The boy gets anxious.

He gets so anxious that he makes himself sick.

He doesn’t want to go to school because he finds it hard and he has to work hard and use the brain of his that does actually work very well,  he just thinks it doesn’t.

So he hides under the bed.

And says that I should just call him the boy who cried wolf because apparently I never believe that he is really sick. Except when he was sick for three days a couple of weeks ago I wouldn’t let him go to school, but please would I forget about that.

*sigh*

We are working together with his teacher to make him more resilient to school, and to get him to take less mental health days but it is hard. He really really hates school.

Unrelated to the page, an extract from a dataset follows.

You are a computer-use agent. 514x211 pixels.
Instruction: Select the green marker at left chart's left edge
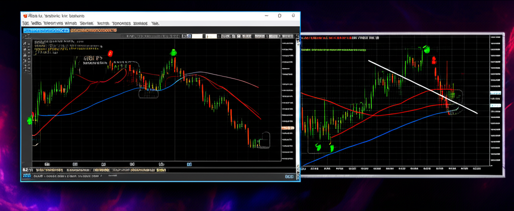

But loves his friends there!

He was very indignant last week when his sister had a day off school because she wasn’t well. It was the first day she had had off all year but he still got his nose out of joint about it.

It does my head in!

Today was hard to get him moving and out the door. I hadn’t slept at all with too much going on in my head, and the girl has been awake since 3am. There wasn’t enough coffee in the world to wake me up this morning.

Fingers crossed for a good night’s sleep and easy morning….

 

 

 

The night out and other fun…..

Last night the man and I went out. Don’t all fall over in shock – it does happen every couple of years!

We went to see Prince in Melbourne. The man is a huge fan of the little purple dude so was keen to go and I was happy to tag along and have a dance.

My sister very kindly and rather naively  offered to look after the girl and the boy for the evening. She was originally going to come to our house but as we weren’t sure how late we would be it was decided that the kids would stay at her house for the night instead. Easy? No…

The boy never stays where we are not. He gets too anxious without us, which would be lovely except that I can’t have a darn holiday without him!!!

Anyway…

Both kids agreed to stay over and they were dropped off with their cousins quite happily, the boys and the girls all deciding where they were going to sleep. Sounded like a party was going to be happening!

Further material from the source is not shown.